- Theatrical release poster
- French: Le Cri des gardes
- Directed by: Claire Denis
- Screenplay by: Claire Denis Suzanne Lindon Andrew Litvack
- Based on: Black Battles with Dogs by Bernard-Marie Koltès
- Produced by: Olivier Delbosc; Gary Farkas; Clément Lepoutre; Olivier Muller; Vincent Maraval; Anthony Vaccarello;
- Starring: Isaach de Bankolé; Matt Dillon; Mia McKenna-Bruce; Tom Blyth;
- Cinematography: Éric Gautier
- Edited by: Guy Lecorne
- Music by: Tindersticks
- Production companies: Vixens; Curiosa Films; Saint Laurent Productions; Arte France Cinéma;
- Distributed by: Les Films du Losange
- Release dates: 10 September 2025 (TIFF); 8 April 2026 (France);
- Running time: 109 minutes
- Country: France
- Languages: English; Yoruba;

= The Fence (film) =

French drama film

The Fence (Le Cri des gardes, lit. 'The Cry of the Guards') is a 2025 English-language French drama film directed by Claire Denis, co-written with Suzanne Lindon and Andrew Litvack, it is based on Bernard-Marie Koltès's play Black Battles with Dogs. It follows Alboury (Isaach de Bankolé), as he tries to uncover the truth about his brother's death at a mining site owned by Horn (Matt Dillon).

The film had its world premiere in the Special Presentations section of the 2025 Toronto International Film Festival on 10 September. It was theatrically released in France by Les Films du Losange on 8 April 2026.

==Cast==
- Isaach de Bankolé as Alboury
- Matt Dillon as Horn
- Mia McKenna-Bruce as Leonie
- Tom Blyth as Cal
- Brian Begnan as Nouofia
- Moussa Thiam as Moses

==Production==

=== Development ===
In June 2023, Denis announced she had just finished the screenplay for her next project and would be returning to Cameroon later that same month to scout for locations. In March 2024, she revealed the film would be titled The Fence. It is Denis third film set in West Africa, following Chocolat (1988) and White Material (2009).

The film is adapted from Bernard-Marie Koltès's play Black Battles with Dogs and was written by Claire Denis, Suzanne Lindon and Andrew Litvack. Denis is also director. It is produced by Vixens, Curiosa Films, Saint Laurent Productions and Arte France Cinéma.

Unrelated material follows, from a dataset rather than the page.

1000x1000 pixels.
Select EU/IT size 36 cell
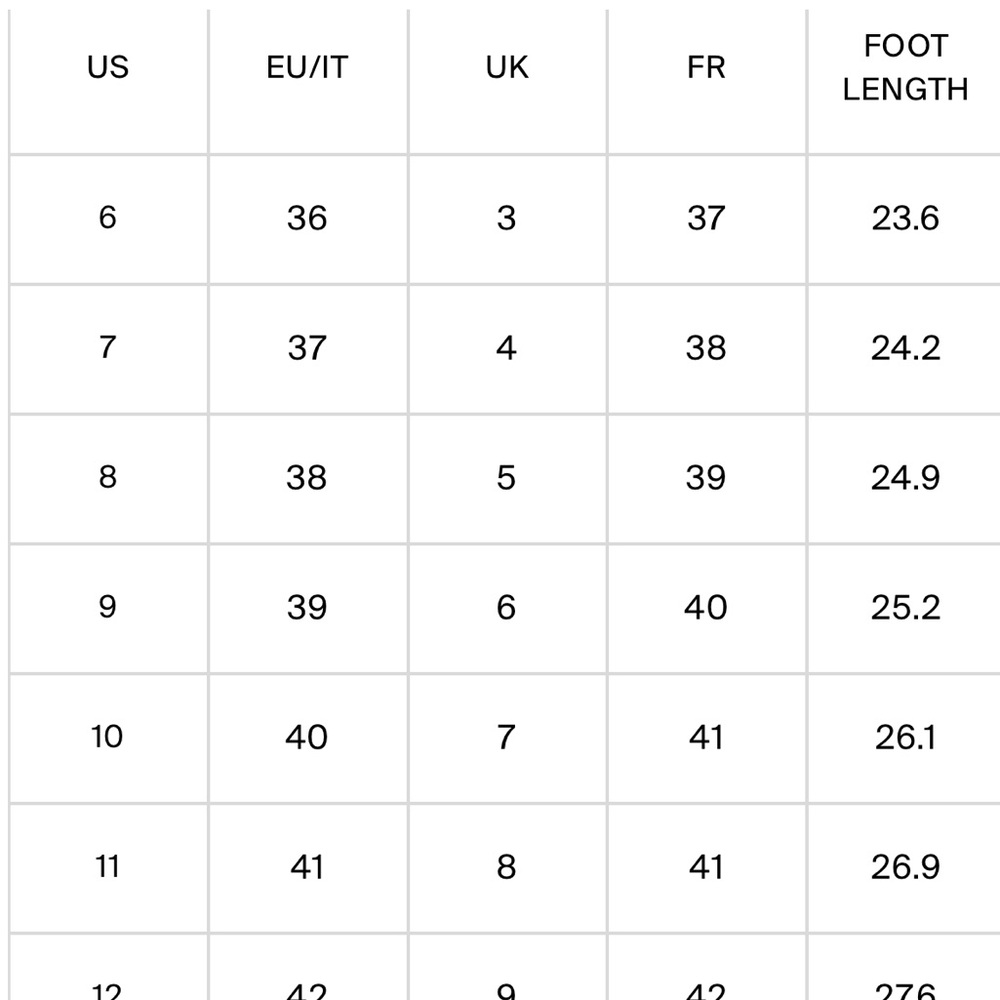coord(308,219)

The cast is led by Mia McKenna-Bruce, Matt Dillon, and Isaach de Bankolé, with McKenna-Bruce replacing Riley Keough in January 2025. That month, Tom Blyth joined the cast.

=== Filming ===
In September 2024, it was announced that shooting for the film, renamed The Cry of the Guards (Le Cri des gardes), would take place between January and February 2025 in Senegal. In January 2025, Variety reported that Blyth was in Senegal for filming on the project. In February 2025, Deadline Hollywood reported that filming was underway, with the film reverting back to the title The Fence.

==Release==
The Fence had its world premiere in the Special Presentations section of the 2025 Toronto International Film Festival on 10 September 2025. It also screened at the Main Slate of the 2025 New York Film Festival.

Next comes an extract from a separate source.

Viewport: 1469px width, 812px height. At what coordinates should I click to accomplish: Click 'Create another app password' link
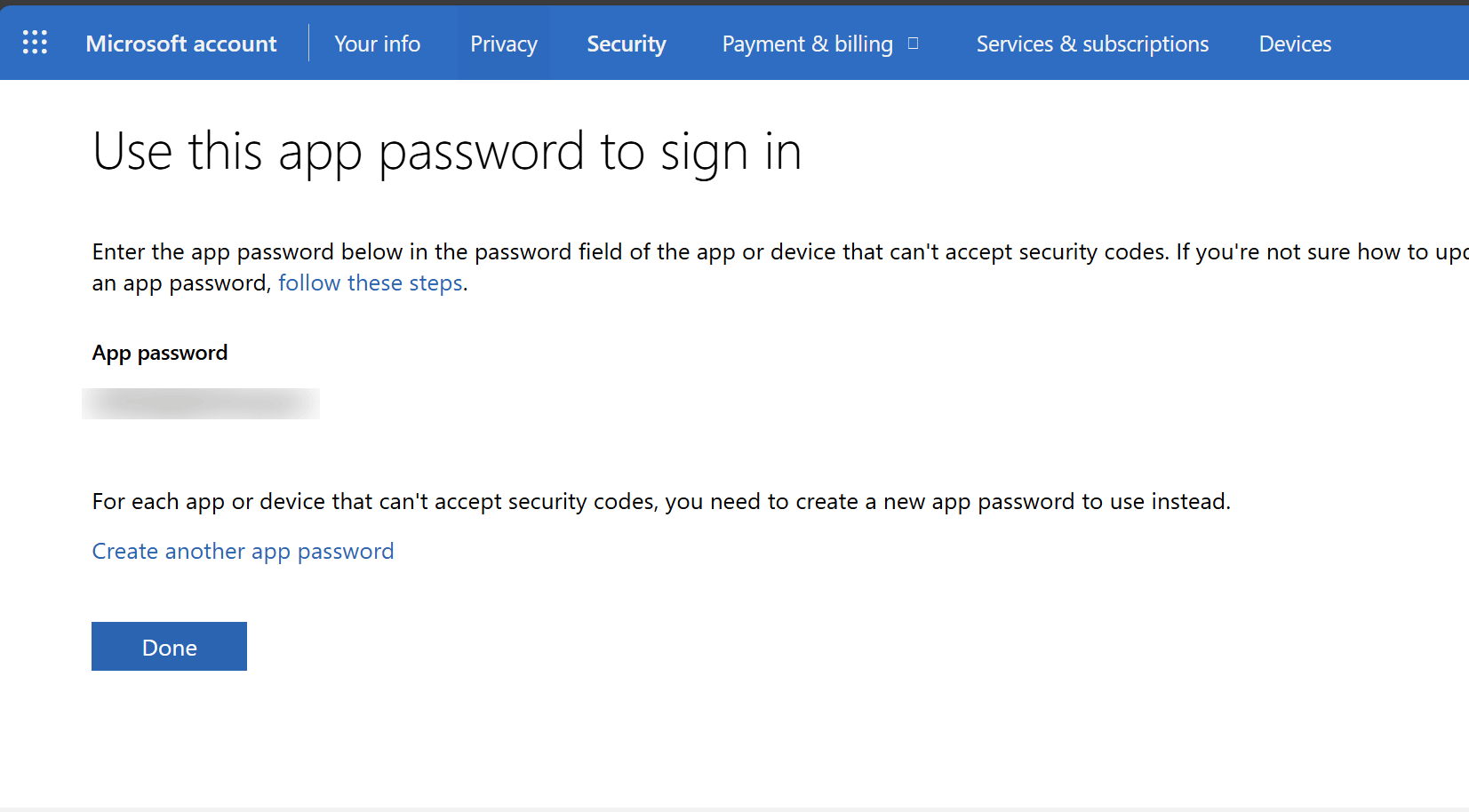[x=243, y=551]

International sales are handled by Goodfellas. Les Films du Losange distributed the film in France on 8 April 2026.

==Reception==

===Critical response===
 Metacritic, which uses a weighted average, assigned the film a score of 57 out of 100, based on 12 critics, indicating "mixed or average" reviews. On AlloCiné, the film received an average rating of 3.3 out of 5 stars, based on 29 reviews from French critics.